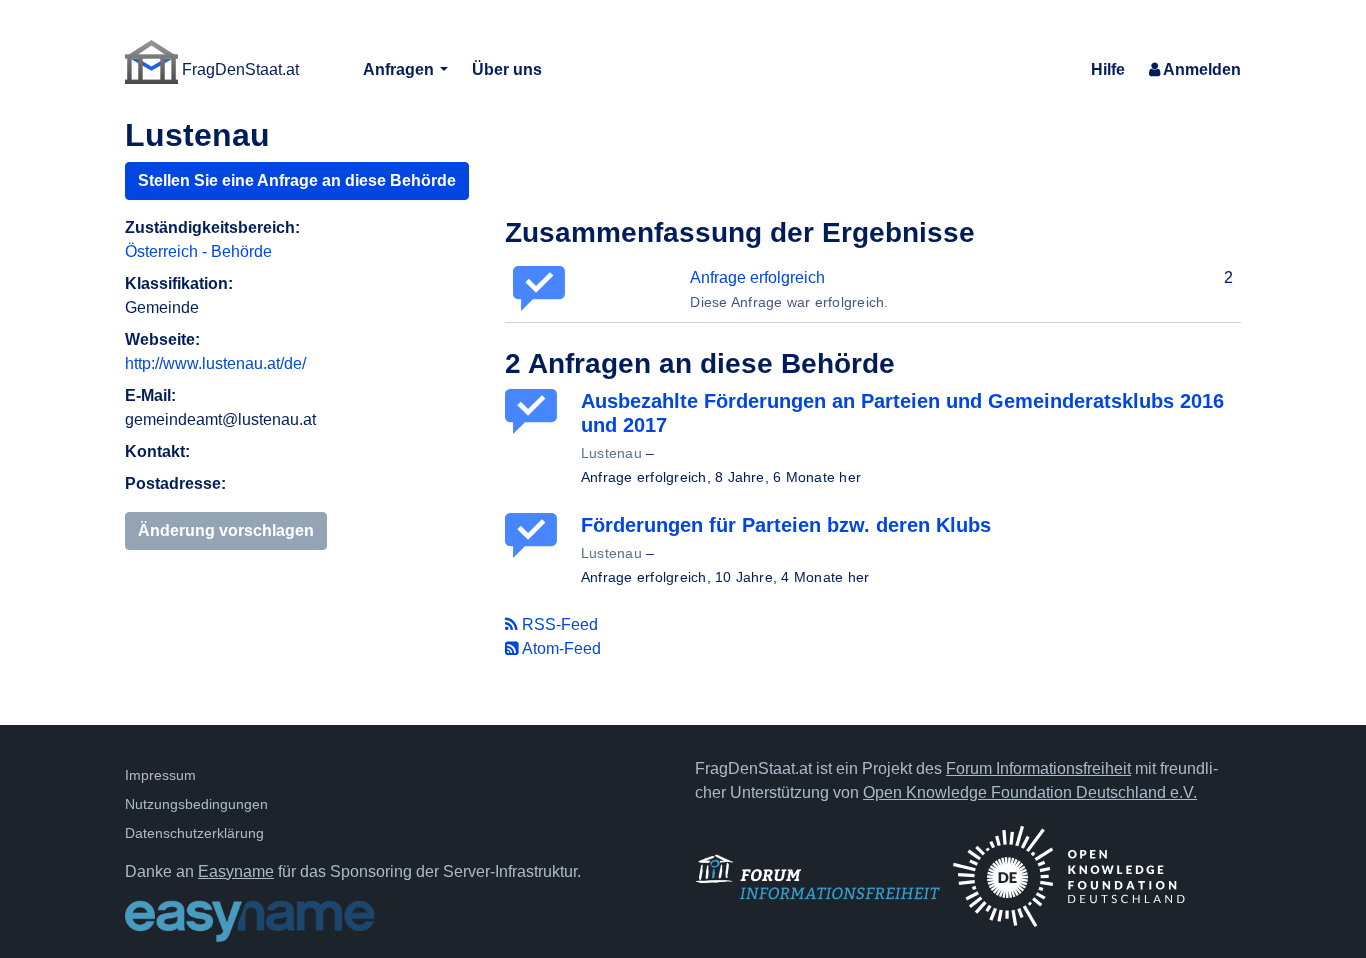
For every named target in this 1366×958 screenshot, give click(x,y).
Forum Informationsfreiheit (1038, 768)
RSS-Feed (558, 624)
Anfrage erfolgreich (757, 277)
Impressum (160, 775)
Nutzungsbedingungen (196, 804)
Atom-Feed (560, 648)
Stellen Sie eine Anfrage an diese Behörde (297, 180)
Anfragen (400, 69)
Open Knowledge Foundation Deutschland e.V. (1030, 792)
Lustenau (611, 453)
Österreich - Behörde (198, 251)
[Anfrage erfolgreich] (535, 411)
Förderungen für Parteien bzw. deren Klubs (786, 525)
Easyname (236, 871)
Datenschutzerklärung (194, 833)
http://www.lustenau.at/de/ (215, 363)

## Task brief
Wherever the word "erfolgreich" turns up in the records, copy out the line it is on.

## Solution for this exercise
Anfrage erfolgreich (757, 277)
[Anfrage erfolgreich] (535, 411)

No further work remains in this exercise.